Study co-leader Dr. John C. Byrd, director of the division of hematology at Ohio State University Comprehensive Cancer Center -- Arthur G. James Cancer Hospital and Richard J. Solove Research Institute (OSUCCC -- James) presented these findings December 8 at the 54th Annual Meeting of the American Society of Hematology (ASH) Annual Meeting in Atlanta, GA.
The study found that response to therapy was high across cohorts, with 71 percent of previously untreated older patients experiencing a complete or partial response at either treatment dose (420mg and 840mg). The same response was observed in 67 percent of the relapsed patients and half (50%) of the high-risk patient cohort. After 22 months of follow-up, the disease had not progressed in 96 percent of previously untreated patients and 76 percent of relapsed and high-risk patients.

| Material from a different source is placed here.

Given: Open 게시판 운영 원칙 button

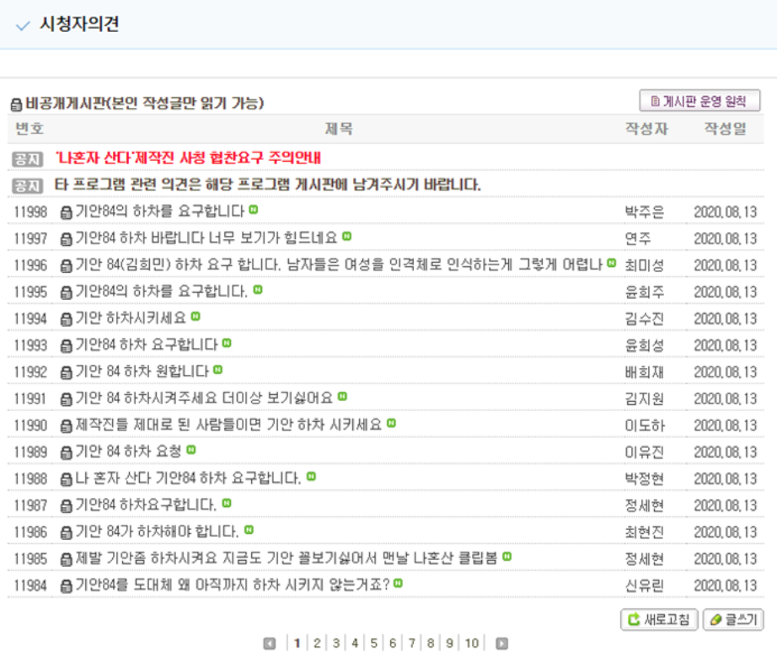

"These findings are truly exciting because they demonstrate ibrutinib's potential as a highly active, well-tolerated first-line therapy for CLL that produces a high rate of durable remissions -- the remissions last months on end," Byrd says. "The drug is effective in part because patients are willing to stay on treatment since the side effects are very tolerable," he states.
Only non-severe side effects, including diarrhea, fatigue, chest infection, rash, nausea, joint pain and infrequent and transient low blood counts were observed. Investigators found no evidence of cumulative toxicity or long-term safety concerns with a median follow-up of 16 months for treated patients.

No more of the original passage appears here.